» **Document section**:
********

In a message dated 2006/12/02, lcochrane@.............. writes:

> Subj:Re: MS thesis: Improving a Geophone 

Hi All,

       Before reading the article below, I suggest that you visit Lennartz 
GMBH at http://www.lennartz-electronic.de/MamboV4.5.2/index.php
    They have three very successful seismic sensor lines from 40 Hz down to 1 
sec, to 5 sec, and to 20 sec periods. The sensors themselves are of about 2 
Hz with various types of period extension.

    A response flat with velocity, from 40 Hz down to 20 sec period is broad 
band. The 5 sec response sensors are popular, since they cover teleseismic P 
and S waves. Very low noise amplifiers are required. 

    In general, a geophone type sensor may be extended to 1/10 of it's 
natural period, usually without problems. Getting any more out of it may be 'hard 
work'. It may be desireable in some cases to limit the high frequency response 
to 20, or even 10 Hz.

    It is not clear if Sean was aware of the techniques used by Lennartz. 
However, he used an additional in line LRDT where Barzilai used a capacitative 
sensor.

> Hi Everyone,
> 
> This is what Sean-Thomas wrote about using a 4.5Hz geophone as a broadband 
> sensor:
> 
> "I have been experimenting for several years with making almost any
> seismometer into a VBB sensor if the physical parameters are suitable,
> like the coil resistance. THe largest is a WWNSS LP (15 second T0 and
> 11 kg mass) vertical that I am running at 600 seconds.
> 
> As you may have gathered, the small geophones have been an attraction.
> I have been experimenting for about two years with making the 4.5 hz HS-1
> (by Geospace, but similar to the GSC-11d and the Mark Products L-15B)

********

» **What is being asked**: Reproduce the geophone thread starting with "A response flat" and going on through "amplifiers are required.". The lines that come after this aren't needed.

» **Raw data**:
********

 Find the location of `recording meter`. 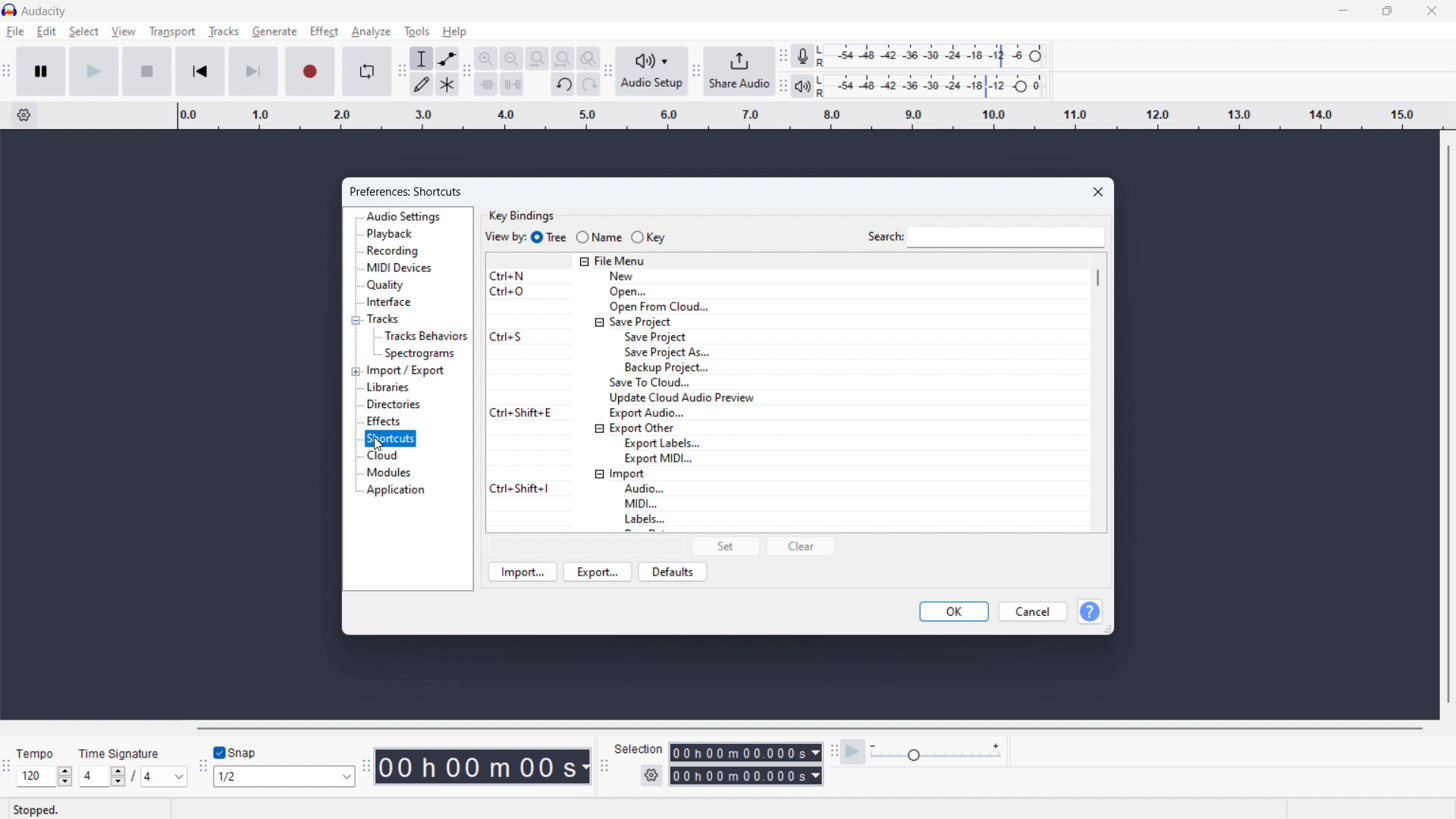

recording meter is located at coordinates (803, 56).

********

» **Task response**:
A response flat with velocity, from 40 Hz down to 20 sec period is broad 
band. The 5 sec response sensors are popular, since they cover teleseismic P 
and S waves. Very low noise amplifiers are required.